1. What is menopause?

Menopause is a normal, natural event—defined as the final menstrual period and usually confirmed when a woman has missed her periods for 12 consecutive months (in the absence of other obvious causes). Menopause is associated with reduced functioning of the ovaries due to aging, resulting in lower levels of estrogen and other hormones. It marks the permanent end of fertility. Menopause occurs, on average, at age 51. The years between puberty (when periods start) and menopause
are called premenopause.

Learn more on page 2

2. What is perimenopause?

Physical signs of menopause begin many years before the final menstrual period. This menopause transition phase is called perimenopause (literally meaning “around menopause”). It can last 6 years or more, and ends 
1 year after the final menstrual period.

Learn more on page 3

3. What is induced menopause?

Induced menopause, which can occur at any age between the first and last periods, is when menstrual periods stop due to a medical intervention, surgical removal of both ovaries, or sometimes cancer treatments.

Learn more on page 4

4. I had a hysterectomy with removal of my ovaries, so I've had a surgical menopause. How can I control the intense menopause symptoms I’m experiencing?

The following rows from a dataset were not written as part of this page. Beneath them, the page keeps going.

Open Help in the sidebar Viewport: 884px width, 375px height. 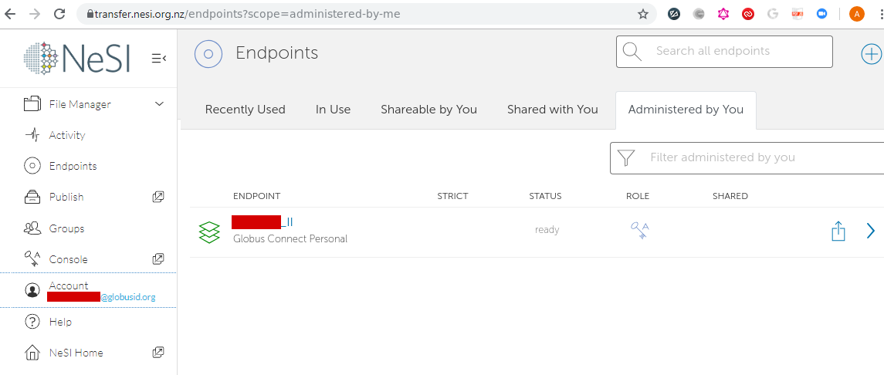click(x=59, y=322)
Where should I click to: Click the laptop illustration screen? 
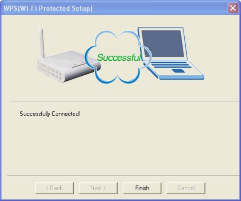click(x=163, y=44)
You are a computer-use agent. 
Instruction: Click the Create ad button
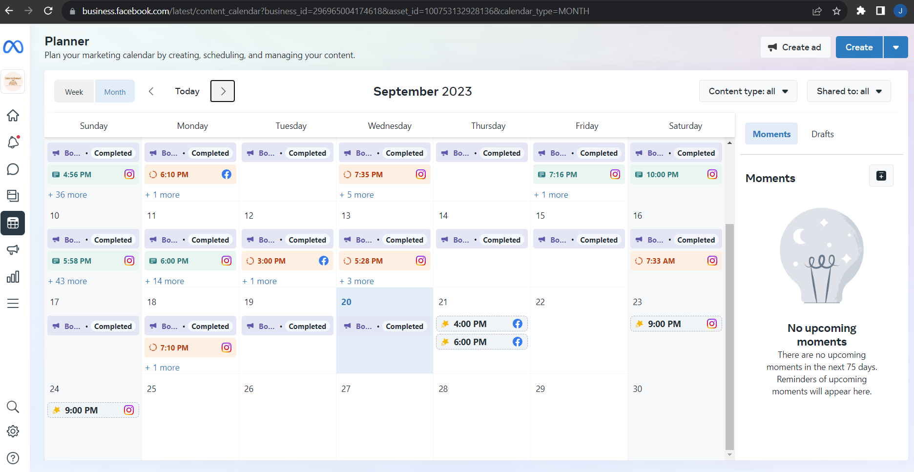click(795, 47)
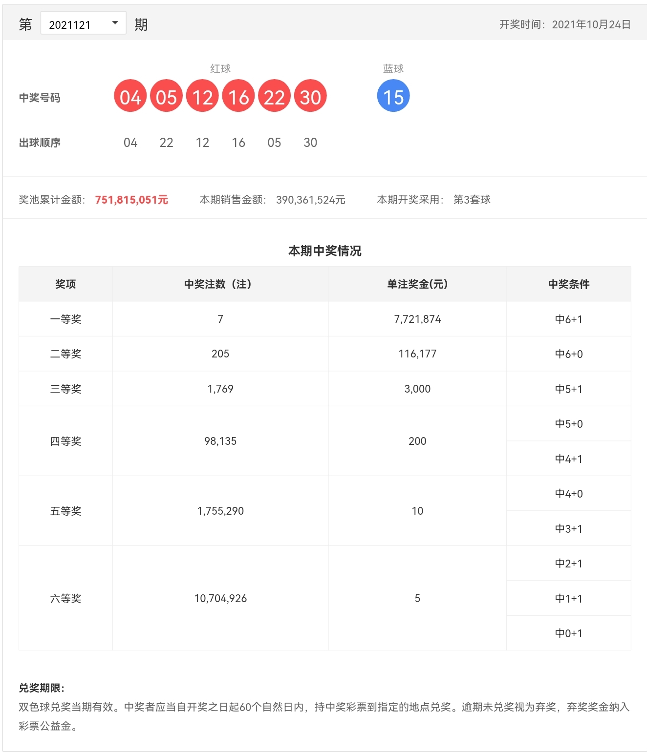
Task: Select the red ball numbered 12
Action: pyautogui.click(x=202, y=96)
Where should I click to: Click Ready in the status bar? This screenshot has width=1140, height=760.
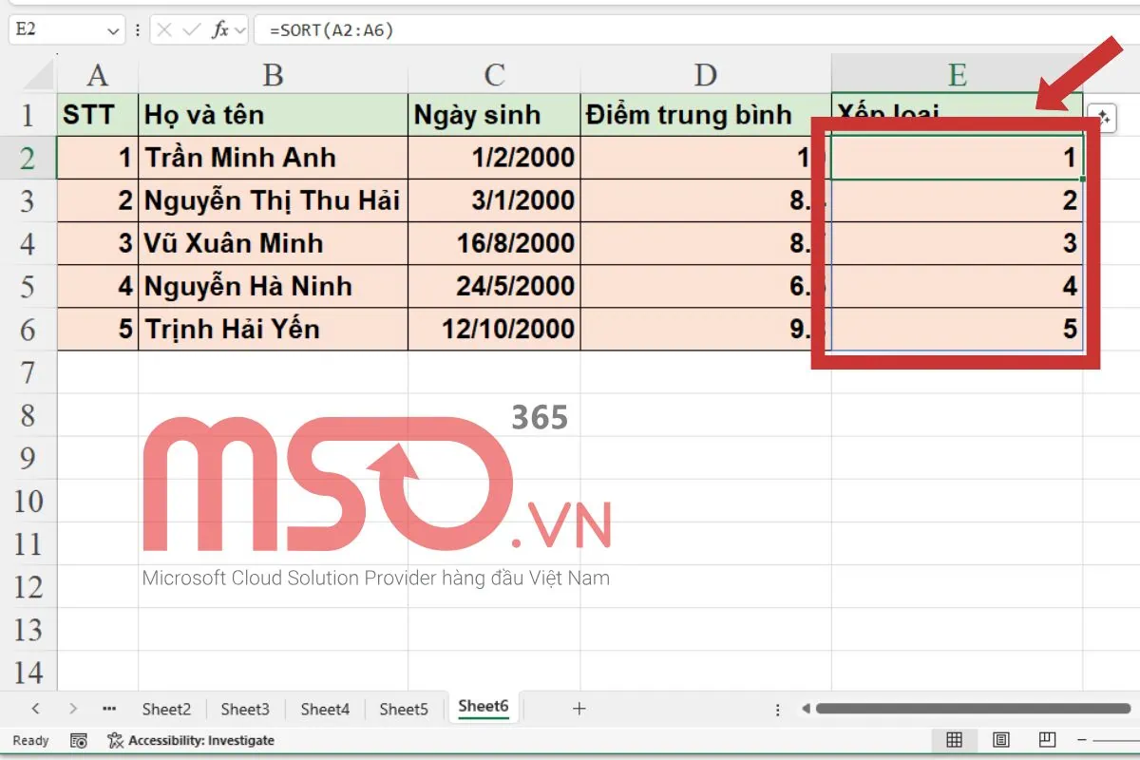pyautogui.click(x=29, y=740)
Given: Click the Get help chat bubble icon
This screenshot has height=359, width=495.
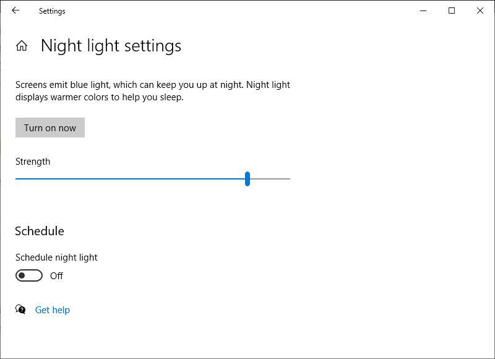Looking at the screenshot, I should click(20, 309).
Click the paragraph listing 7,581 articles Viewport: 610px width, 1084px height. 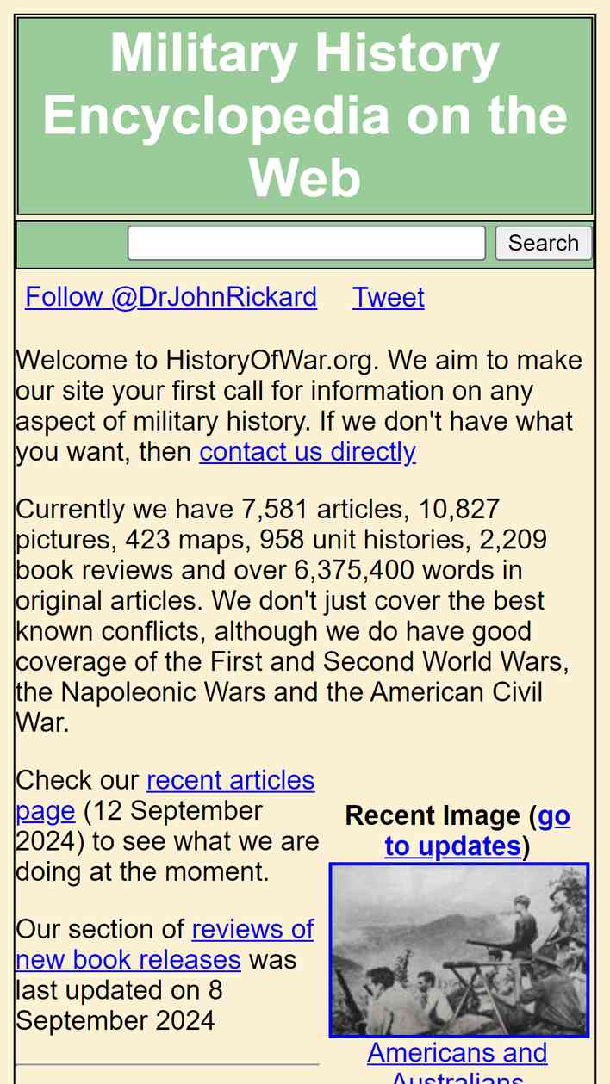293,616
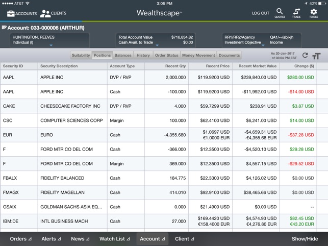Expand the Huntington, Reeves account holder dropdown
Image resolution: width=328 pixels, height=246 pixels.
pos(51,46)
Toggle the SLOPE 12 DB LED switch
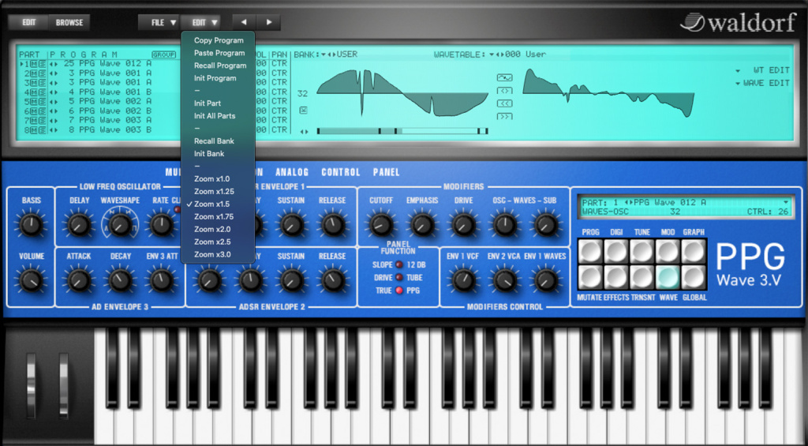The image size is (808, 446). (x=398, y=265)
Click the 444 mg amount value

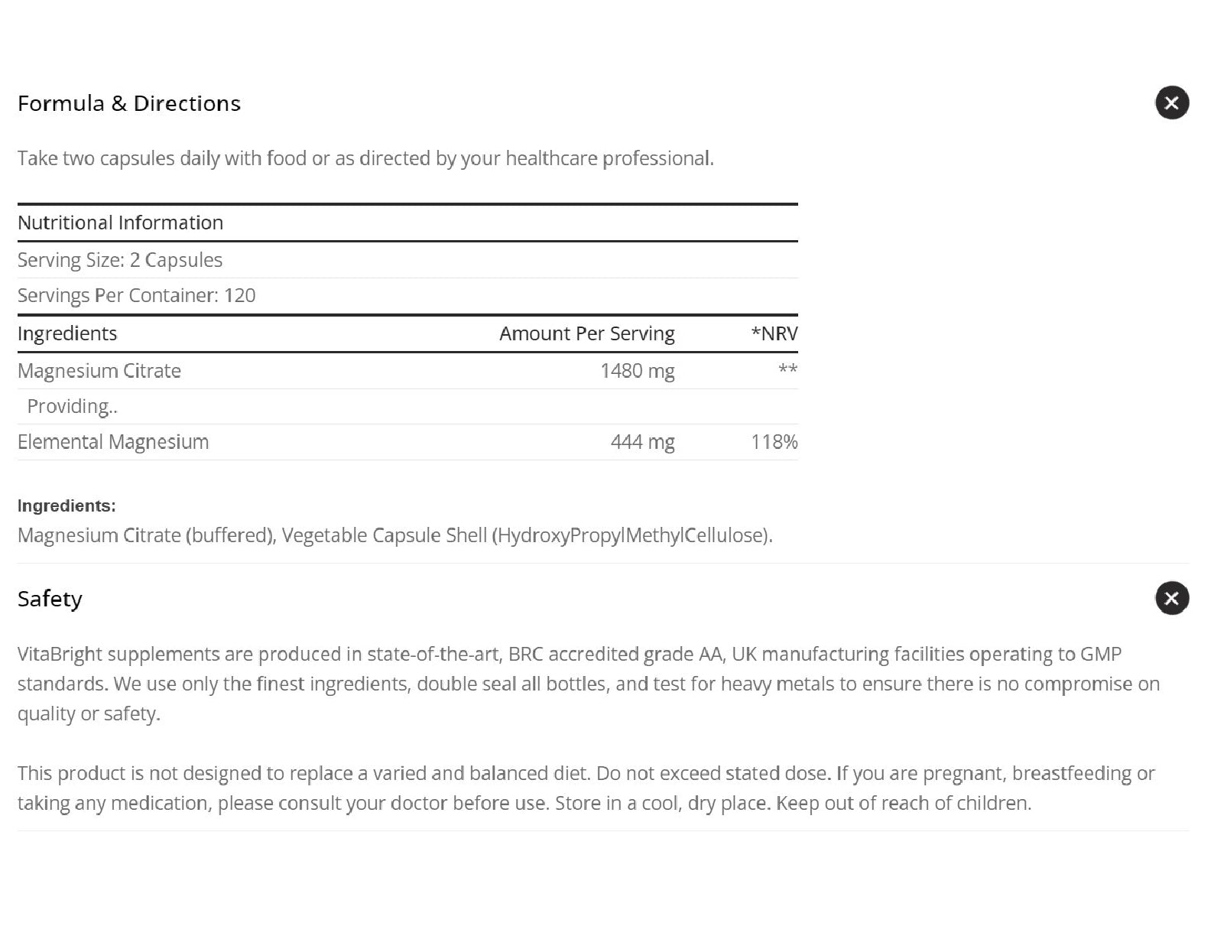(x=642, y=442)
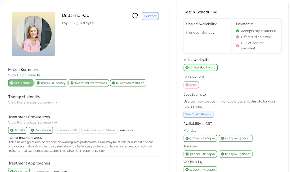Click the Color Guide help icon
This screenshot has width=290, height=172.
point(39,75)
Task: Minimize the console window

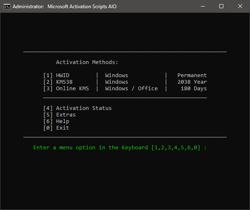Action: coord(202,6)
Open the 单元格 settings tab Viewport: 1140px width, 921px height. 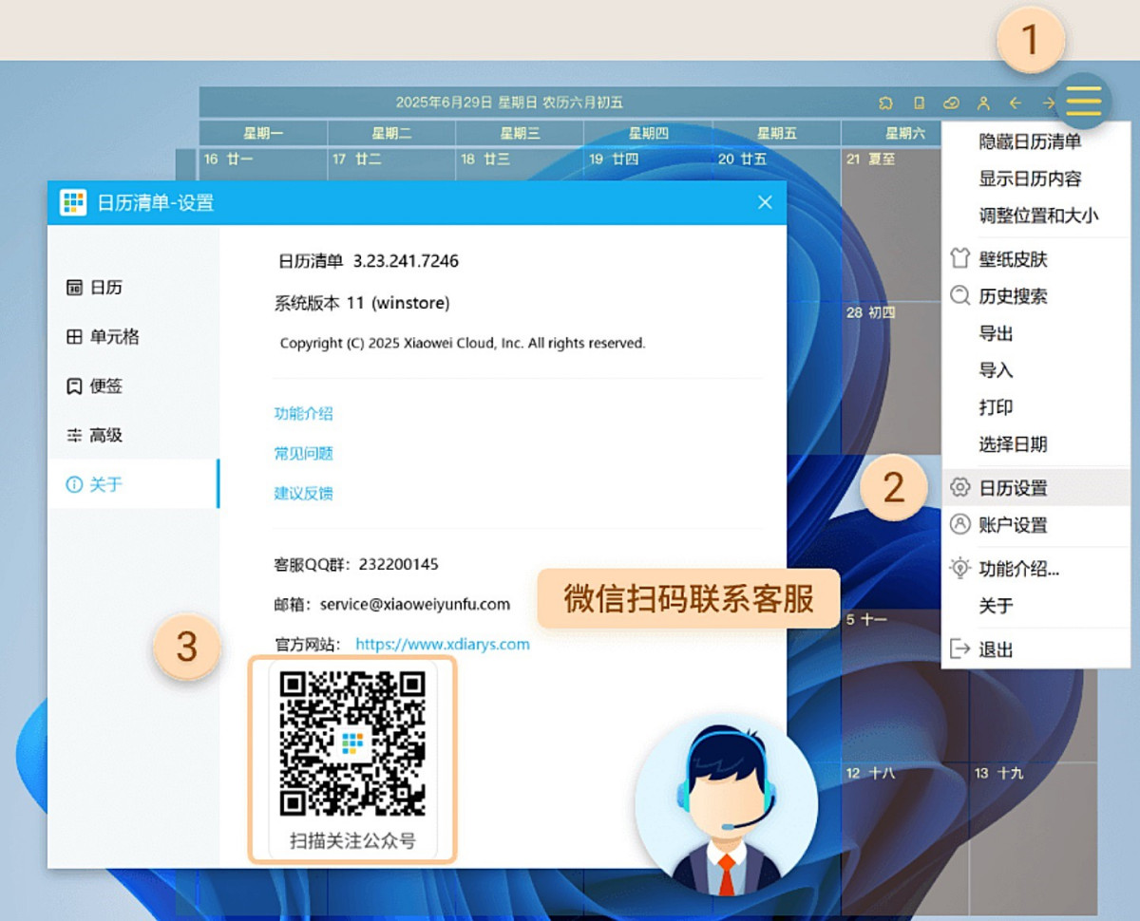coord(114,337)
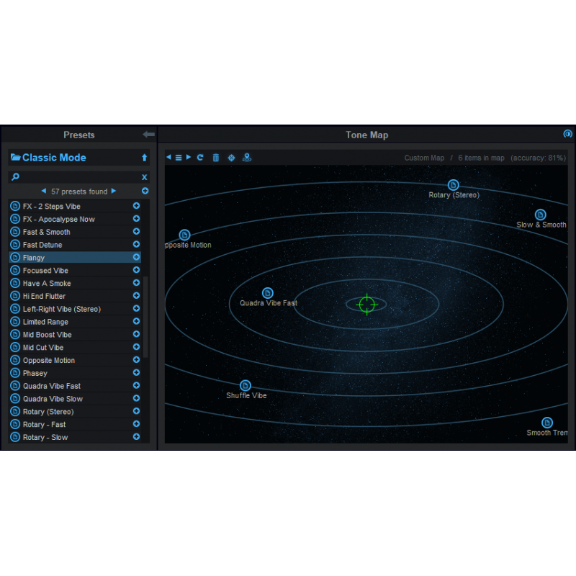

Symptoms related to medically induced menopause can be similar to those from natural menopause, including hot flashes, sleep disturbances, and vaginal dryness. But premenopausal women who experience induced menopause are faced with menopause and its effects without the gradual adjustment time of perimenopause. The abrupt loss of estrogen may result in more sudden and intense symptoms. Women who experience induced menopause usually have a greater need for treatment to control their menopause-associated symptoms than women who undergo natural menopause. And because these women are often younger, they need ongoing monitoring and sometimes treatment to lower the risk of menopause associated diseases such as osteoporosis later in life. As such, you have special healthcare needs, and NAMS has developed the Early Menopause Guidebook just for you.

Learn more in the Early Menopause Guidebook

5. What is early or premature menopause?

Menopause, whether natural or induced, is called premature when women reach it at age 40 or younger. Premature menopause can be genetic, the result of one or more poorly understood autoimmune processes, or it can be induced with a medical intervention.

 

 Learn more on page 5

6. I’m only 36 years old and I’ve prematurely reached menopause. What specific information do I need?

Women experiencing premature menopause (age 40 or younger) that is not medically induced go through perimenopause and may have the same symptoms as women with natural menopause, including hot flashes, sleep disturbances, and vaginal dryness. However, compared to women who reach menopause at the typical age, women who experience premature menopause—whether natural or induced— spend more years without the benefits of estrogen and are at greater risk for some health problems later in life, such as osteoporosis and heart disease. As such, you have special healthcare needs, and NAMS has developed the Early Menopause Guidebook just for you.

Learn more in the Early Menopause Guidebook

7. What is postmenopause?

Postmenopause is all the years beyond menopause.

Learn more on page 32

8. How can I find a menopause specialist?

The North American Menopause Society maintains referral lists on this Web site for those women in the United States or Canada who are searching for physicians and other healthcare providers interested in helping them manage their health through menopause and beyond. Similar lists are maintained for those women who wish to join a menopause discussion (support) group. Those who have passed a competency examination leading to the prestigious credential of NAMS Menopause Practitioner are highlighted on the referral lists.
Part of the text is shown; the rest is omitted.